Il convient dans ces conditions d’ordonner la mainlevée de la saisie-attribution litigieuse.
Sur la demande de dommages et intérêts
Monsieur [Y] [K] sollicite la condamnation de madame [F] [D] à lui verser une somme de 2.000 euros à titre de dommages et intérêts. Le fondement juridique de cette demande n’est pas précisé. En application de l’article 12 du code de procédure civile, il appartient au juge de donner ou restituer leur exacte qualification aux faits et actes litigieux.
En application de l’article L121-2 du code des procédures civiles d’exécution, le juge de l’exécution a le pouvoir d’ordonner la mainlevée de toute mesure inutile ou abusive, et de condamner le créancier à des dommages-intérêts en cas d’abus de saisie.
Il convient en l’espèce de relever que la saisie est intervenue près de huit ans après que la dette ait été prescrite, de sorte qu’elle peut être qualifiée d’abusive et justifie l’allocation de dommages et intérêts à hauteur de 500 euros.
Sur les autres demandes
Il résulte de l’article 696 du code de procédure civile que la partie perdante est condamnée aux dépens, à moins que le juge, par décision motivée, n’en mette la totalité ou une fraction à la charge d’une autre partie.
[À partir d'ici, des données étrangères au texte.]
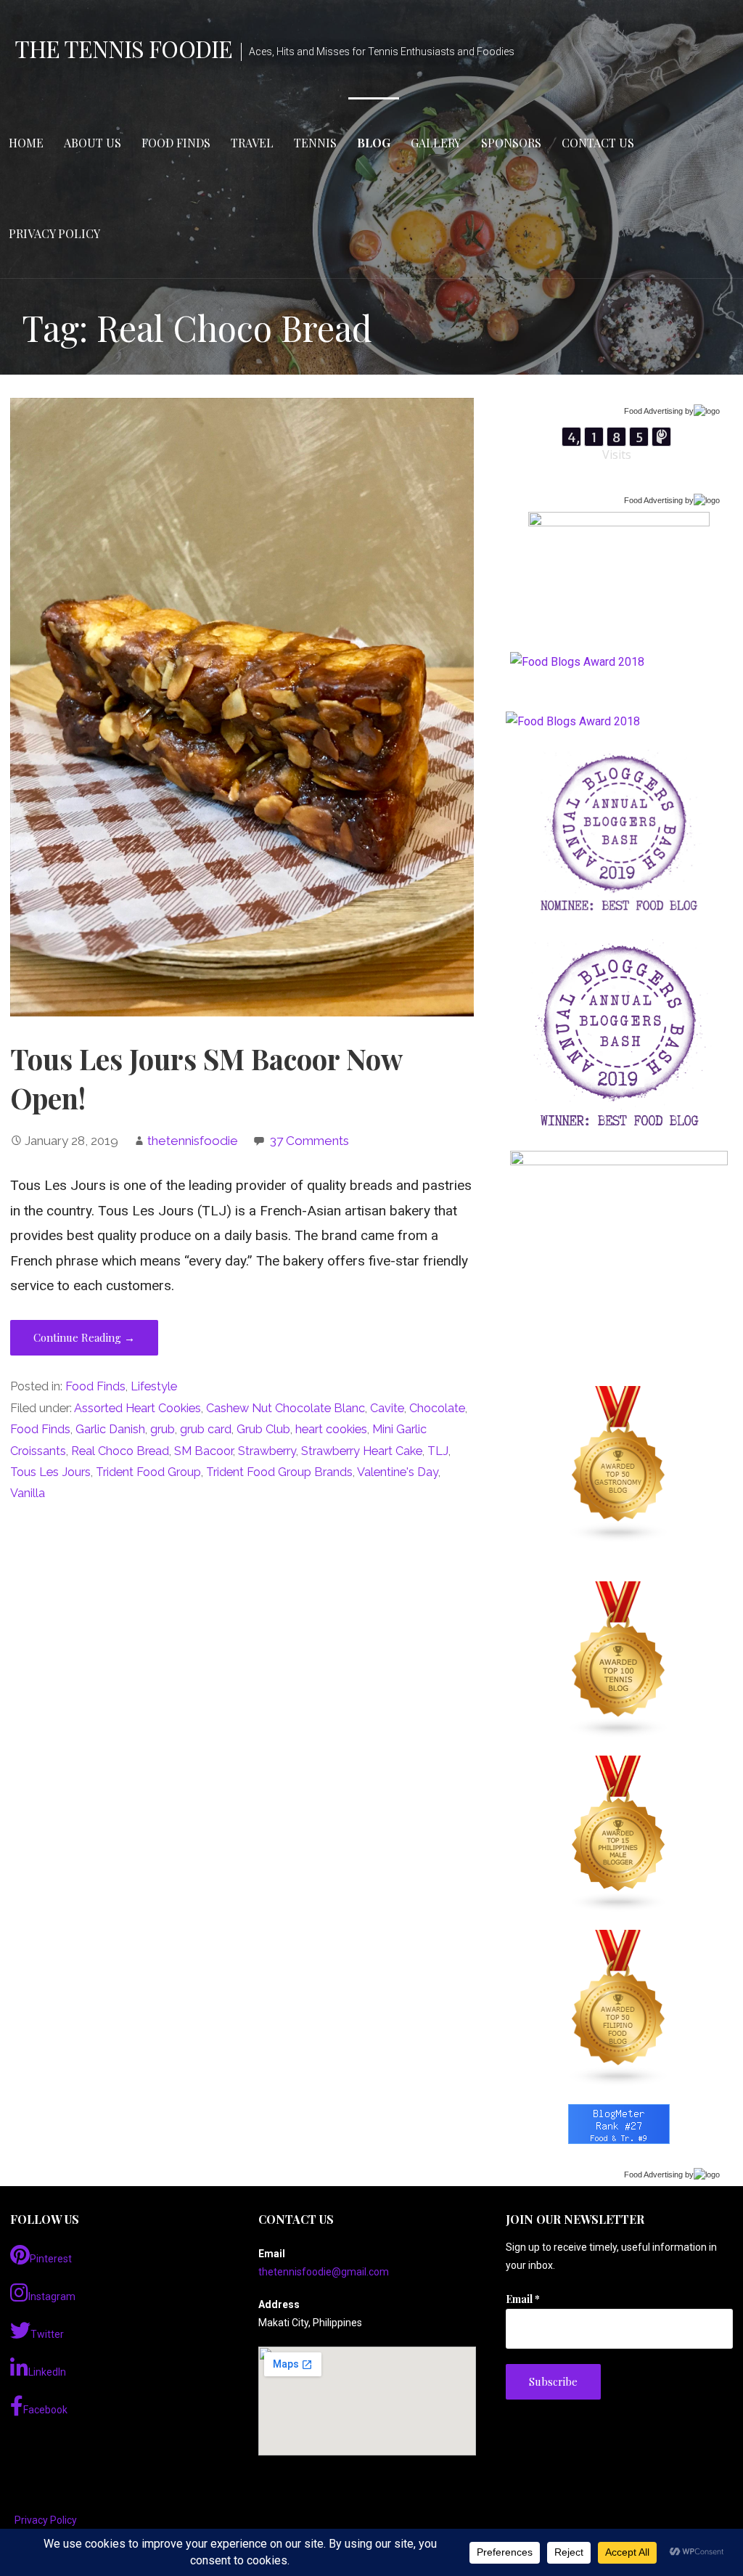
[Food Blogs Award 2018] (573, 721)
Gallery (436, 142)
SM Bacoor (203, 1451)
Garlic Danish (110, 1429)
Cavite (387, 1408)
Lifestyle (154, 1386)
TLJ (437, 1451)
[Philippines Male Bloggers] (619, 1834)
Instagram (51, 2296)
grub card (205, 1429)
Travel (252, 142)
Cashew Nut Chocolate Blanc (285, 1408)
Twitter (47, 2334)
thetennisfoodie (192, 1140)
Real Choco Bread (120, 1451)
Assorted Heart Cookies (137, 1408)
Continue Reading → (84, 1337)
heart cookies (331, 1429)
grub (162, 1429)
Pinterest (51, 2259)
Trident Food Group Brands (279, 1472)
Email (523, 2299)
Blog (373, 142)
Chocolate (437, 1408)
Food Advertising (653, 411)
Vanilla (27, 1493)
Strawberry (267, 1451)
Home (26, 142)
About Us (92, 142)
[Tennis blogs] (619, 1659)
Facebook (45, 2410)
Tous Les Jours (50, 1472)
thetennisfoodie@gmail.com (323, 2272)
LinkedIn (47, 2372)
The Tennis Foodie (123, 48)
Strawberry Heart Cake (361, 1451)
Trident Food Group (148, 1472)
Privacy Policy (54, 233)
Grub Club (263, 1429)
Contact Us (598, 142)
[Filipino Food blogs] (619, 2008)
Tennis (315, 142)
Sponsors (511, 142)
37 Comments (309, 1140)
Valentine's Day (397, 1472)
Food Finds (175, 142)
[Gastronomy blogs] (619, 1464)
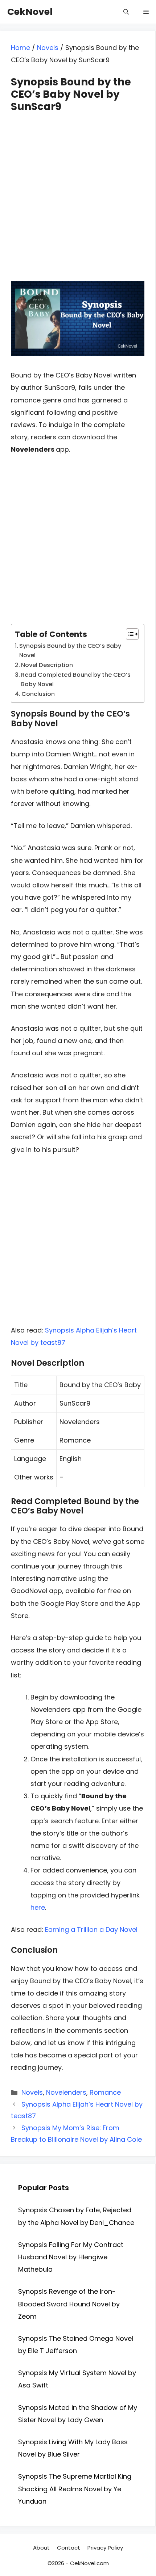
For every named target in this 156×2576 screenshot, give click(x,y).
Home (20, 47)
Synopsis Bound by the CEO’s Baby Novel (70, 650)
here (37, 1907)
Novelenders (66, 2092)
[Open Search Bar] (126, 12)
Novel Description (47, 665)
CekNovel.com (89, 2563)
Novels (47, 47)
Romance (105, 2092)
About (41, 2547)
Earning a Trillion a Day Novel (91, 1929)
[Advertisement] (78, 190)
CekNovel (30, 11)
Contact (68, 2547)
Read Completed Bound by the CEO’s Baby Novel (76, 679)
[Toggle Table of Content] (128, 634)
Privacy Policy (105, 2547)
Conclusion (38, 694)
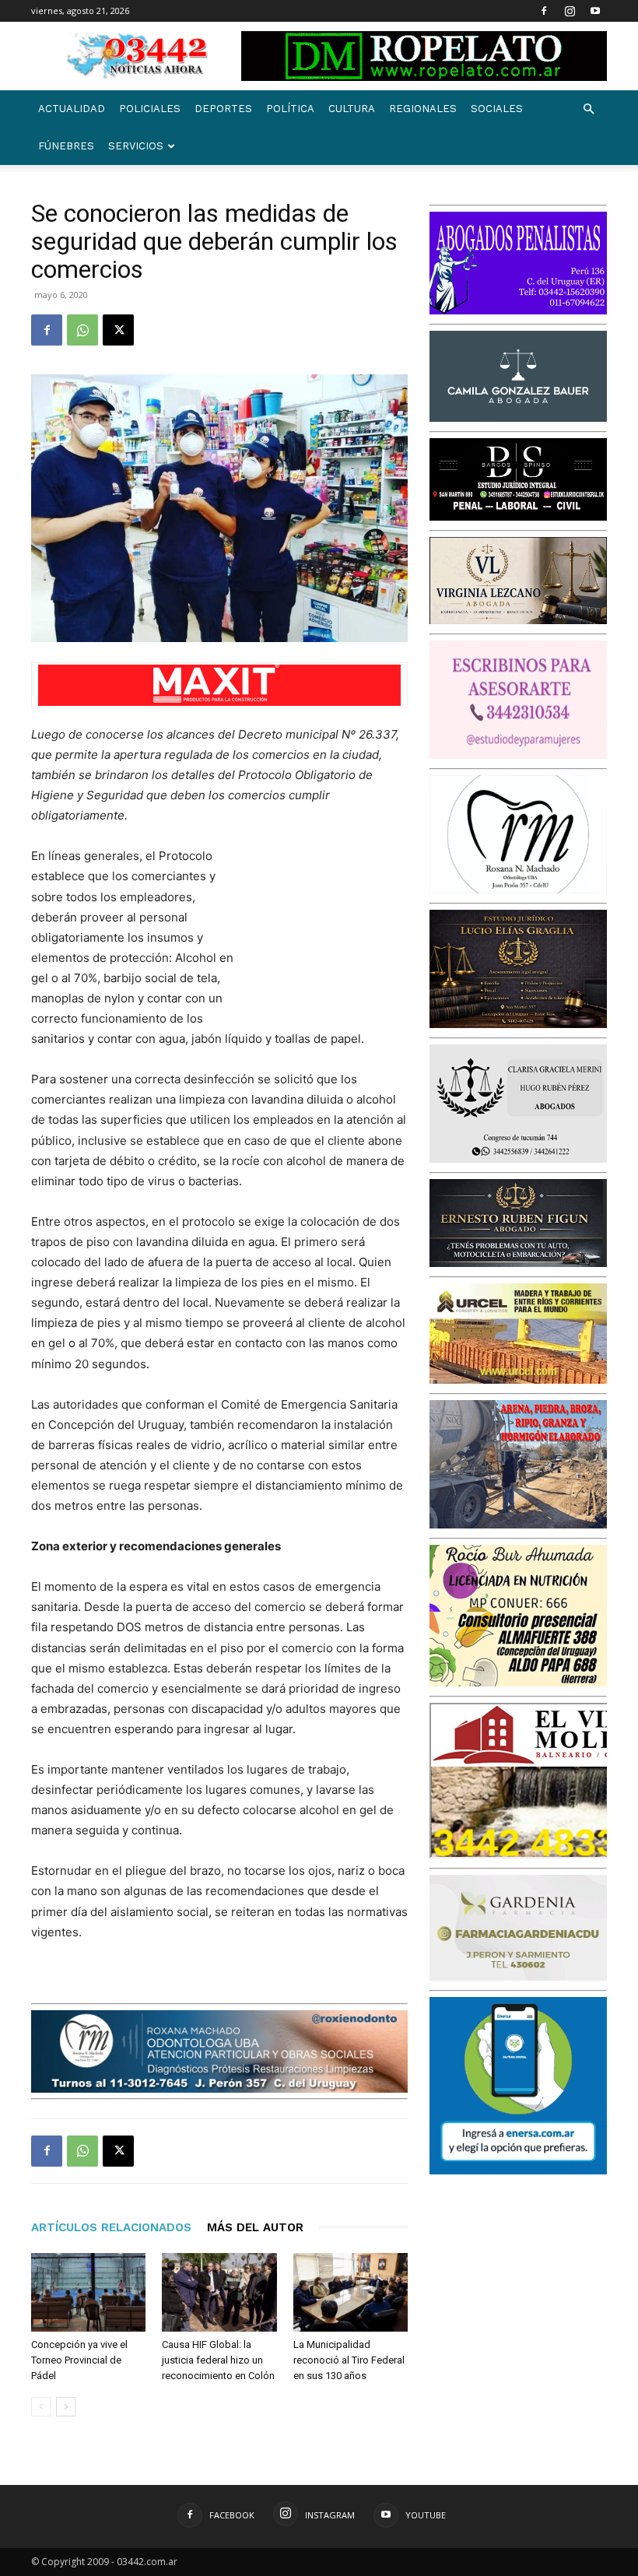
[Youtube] (595, 11)
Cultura (351, 108)
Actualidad (71, 108)
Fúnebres (66, 146)
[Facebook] (544, 11)
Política (290, 108)
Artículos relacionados (111, 2227)
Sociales (497, 108)
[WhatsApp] (82, 330)
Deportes (223, 108)
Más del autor (255, 2227)
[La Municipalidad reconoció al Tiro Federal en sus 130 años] (350, 2292)
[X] (118, 330)
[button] (588, 109)
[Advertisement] (330, 928)
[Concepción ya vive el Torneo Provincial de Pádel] (88, 2292)
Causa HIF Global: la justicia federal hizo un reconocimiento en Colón (218, 2360)
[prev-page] (41, 2406)
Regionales (423, 108)
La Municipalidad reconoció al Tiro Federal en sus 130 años (349, 2360)
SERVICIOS (135, 146)
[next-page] (65, 2406)
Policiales (150, 108)
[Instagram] (569, 11)
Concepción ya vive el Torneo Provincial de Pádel (79, 2360)
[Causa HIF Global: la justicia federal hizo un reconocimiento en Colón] (219, 2292)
Madame [F] [D] succombant, elle sera condamnée aux dépens.
L’équité commande de condamner Madame [F] [D] à payer à monsieur [Y] [K] la somme de 800 euros au titre de l’article 700 du code de procédure civile.
* * * *
PAR CES MOTIFS
Le président du tribunal judiciaire d’Auxerre, juge de l’exécution, statuant publiquement, par jugement contradictoire et en premier ressort, mis à la disposition des parties au greffe de la juridiction,
ORDONNE la mainlevée totale de la saisie-attribution en date du 10 juillet 2024 portant sur des sommes détenues sur les comptes de Monsieur [Y] [K] ;
DIT que la mainlevée prendra effet immédiatement, sans préjudicie de l’exercice de voies de recours ;
AUTORISE le tiers saisi à libérer sans délai les sommes rendues indisponibles par la mesure ;
CONDAMNE madame [F] [D] à verser à monsieur [Y] [K] la somme de 500 euros à titre de dommages et intérêts ;
CONDAMNE madame [F] [D] aux entiers dépens ;
CONDAMNE madame [F] [D] à verser à monsieur [Y] [K] la somme de 800 euros en application des dispositions de l’article 700 du code de procédure civile ;
DEBOUTE madame [F] [D] de l’ensemble de ses demandes ;
RAPPELLE que les décisions du juge de l’exécution bénéficient de l’exécution provisoire de droit.